The impact of this change in the tax code regarding spousal support is national (not just North Carolina) and will effectively make divorce more expensive for many who rely on spousal support to maintain their standard of living. As the tax change of alimony applies to Court orders and separation agreements signed after December 31, 2018 those in the middle of divorce right now have just under a year to finalize any deal under the old/current law.
Current IRS alimony requirements
Current alimony tax law
The old/current law in effect since the Revenue Act of 1942 allows anyone paying spousal support such as post-separation support or alimony to deduct 100% of the money paid from their taxable income. The recipient is correspondingly required to claim 100% of the money received as taxable income as if they were issued a 1099 for the amount received during the year. As spousal support usually flows from the higher income earner to the lower income earner both parties are able to benefit via the difference in marginal tax rates between the parties. This means whoever is paying can afford to pay more since they realize massive tax savings. In effect the old/current tax treatment of alimony subsidizes divorce at the expense of the Internal Revenue Service.
Alimony under the old law
Under the old/current law if the Husband earns $120,000 per year as a salary and has to pay $30,000 per year in alimony to the Wife who makes $25,000 per year working then Husband would only pay taxes on $90,000 and Wife would pay taxes on $55,000.
Alimony under the new law
Under the new law if the Husband earns $120,000 per year as a salary and has to pay $30,000 per year in alimony to the Wife who makes $25,000 per year working then Husband would pay taxes on his full $120,000 yearly salary and Wife would pay taxes on just her $25,000.
Does the new law benefit those who receive alimony?
Although it may appear the new law helps those who receive alimony it will ultimately end up hurting both parties. Judges will likely order less spousal support as the payor will no longer be able to afford to pay the same amount under the new law as the old law. Also anyone paying alimony will offer less in settlement knowing they no longer can deduct amounts paid off their tax return. In essence both parties lose. The big winner will be the IRS who will be able to tax the high income earner at the higher marginal rate.

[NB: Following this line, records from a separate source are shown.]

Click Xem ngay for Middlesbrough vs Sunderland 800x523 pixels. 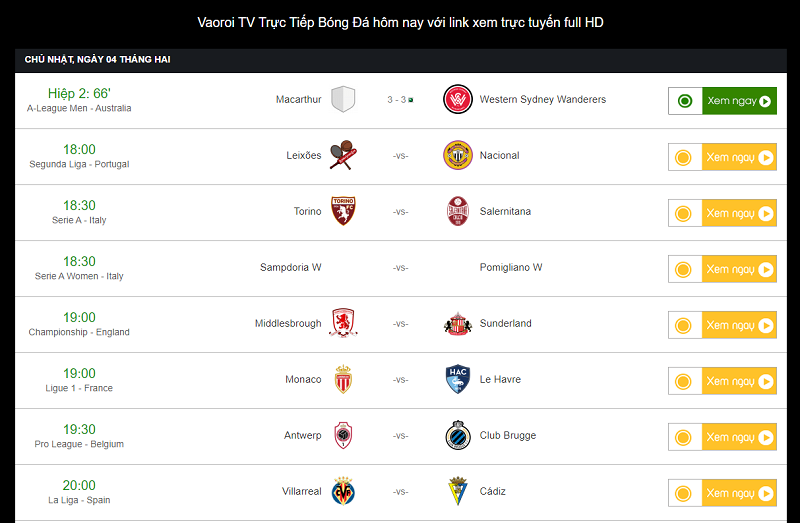(x=739, y=325)
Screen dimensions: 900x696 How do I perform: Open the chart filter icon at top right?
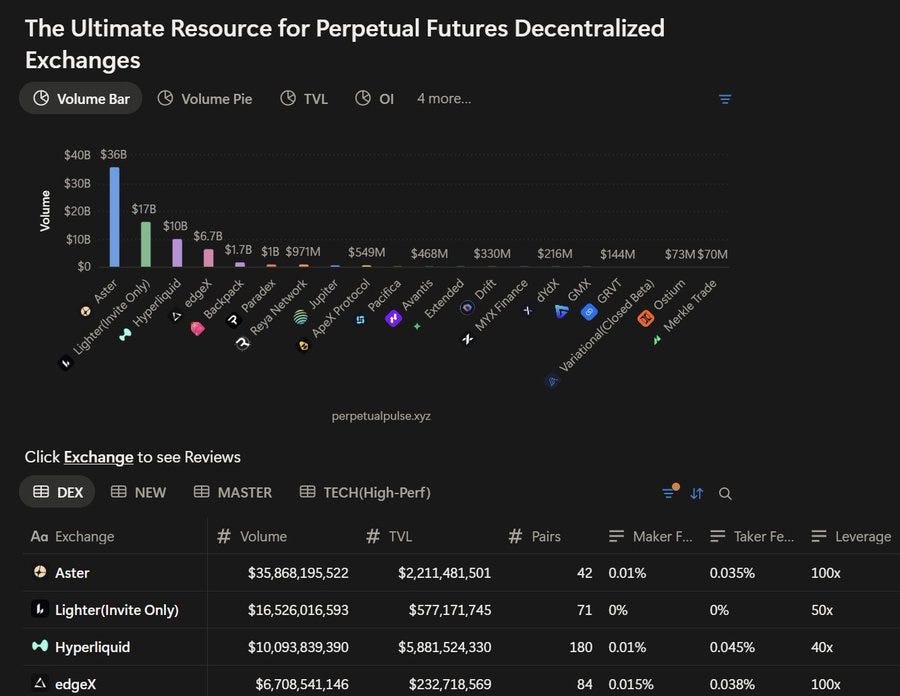tap(724, 99)
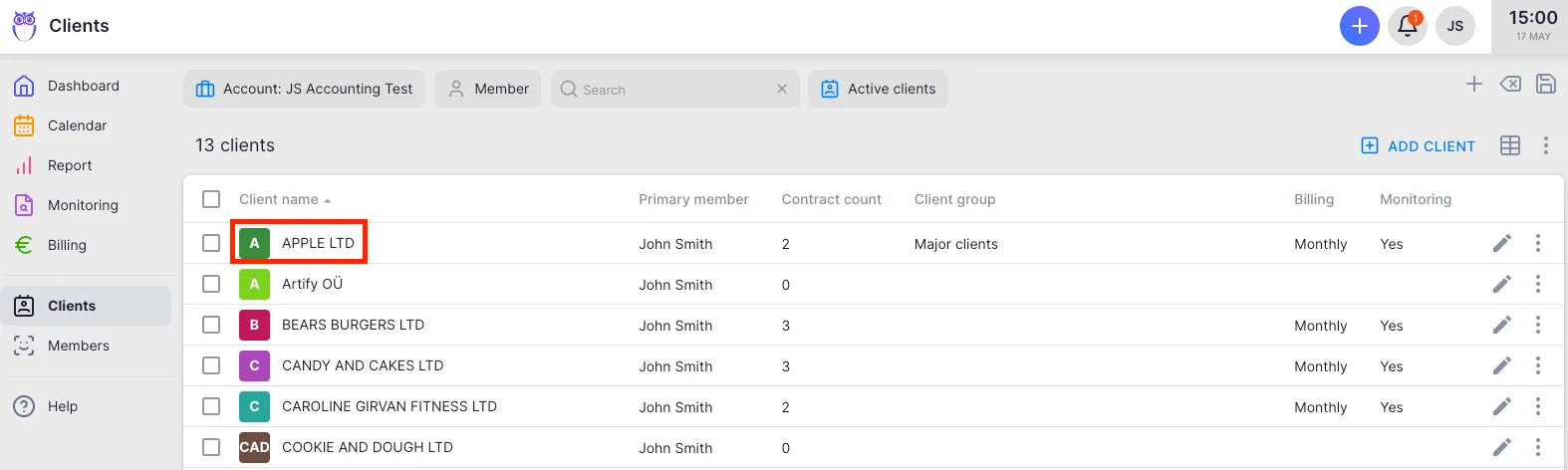Image resolution: width=1568 pixels, height=470 pixels.
Task: Open the Account: JS Accounting Test filter
Action: tap(304, 89)
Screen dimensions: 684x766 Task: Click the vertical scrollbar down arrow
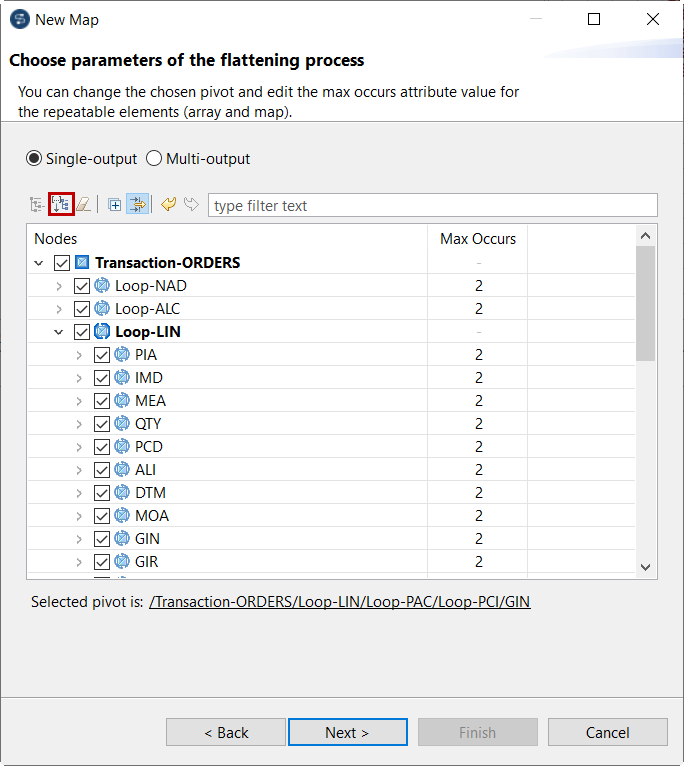[646, 567]
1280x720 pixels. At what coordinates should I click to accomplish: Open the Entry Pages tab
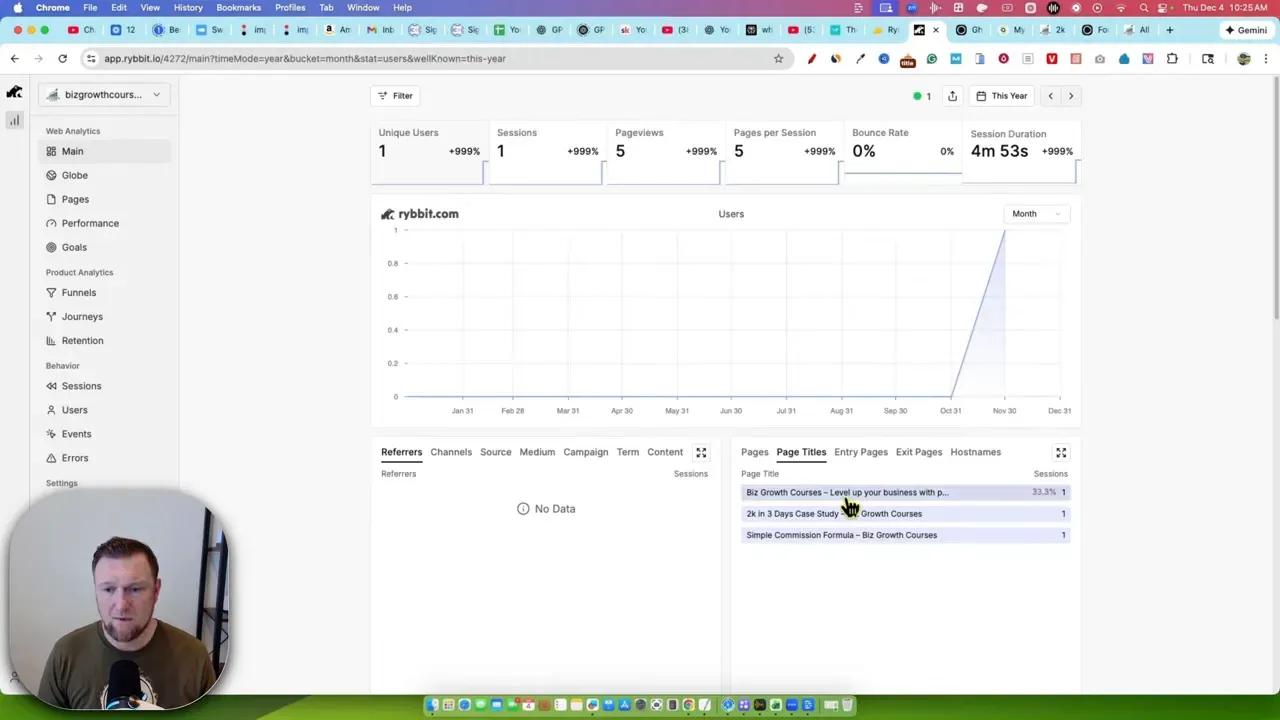click(x=860, y=452)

Why change alimony tax treatment?
As stated before the big winner of the new alimony tax law change is the IRS in the form of more tax revenue. Another possible motivation for the law is to make divorce more expensive perhaps reducing divorce rates. A declining divorce rate may be the long term result, but there may also be a short term spike as people rush to finalize agreements and court orders before December 31, 2018. Proponents of the change simply argue it gets the government out of the business of subsidizing and therefore encouraging divorce. Opponents argue that nobody separates and divorces to save on taxes. A final consideration is that it will help pay for the substantial personal and corporate tax cuts that are projected to cost $1.5 trillion over the next ten (10) years.
Relevant portions of PL 115-97, HR1, December 22, 2017, 131 Stat 2054
“(C) DIVORCE OR SEPARATION INSTRUMENT.—For purposes of this paragraph, the term ‘divorce or separation instrument’ means--
“(i) a decree of divorce or separate maintenance or a written instrument incident to such a decree,
“(ii) a written separation agreement, or
“(iii) a decree (not described in clause (i)) requiring a spouse to make payments for the support or maintenance of the other spouse.”.
(c) Effective Date.—The amendments made by this section shall apply to--
(1) any divorce or separation instrument (as defined in section 71(b)(2) of the Internal Revenue Code of 1986 as in effect before the date of the enactment of this Act) executed after December 31, 2018, and
(2) any divorce or separation instrument (as so defined) executed on or before such date and modified after such date if the modification expressly provides that the amendments made by this section apply to such modification.
What about old agreements or Court orders modified in 2019 and beyond?
The language quoted from the new law in the section above dealing with modification of instruments created under the old/current law seems to indicate the parties may choose to opt into the new tax law if the “modification expressly provides that the amendments made by this section apply to such modification.” This appears to be opt-in language that the parties control. This is good news as many alimony orders are modified and now it appears parties are free to do so without losing the tax advantages of the old law.
How will NC Judges react to the change in alimony tax treatment?
Alimony is based on the need of the dependent spouse and the ability of the supporting spouse to pay. The tax law change will almost certainly reduce the supporting spouse’s ability to pay and hence one would expect alimony awards to decrease accordingly. That being said, NC Judges still have wide discretion in determining spousal support and many do not seem to factor in the tax implications of an alimony award. As any ruling on alimony in North Carolina will not be overturned on appeal absent an abuse of discretion any potential change will likely vary from Judge to Judge.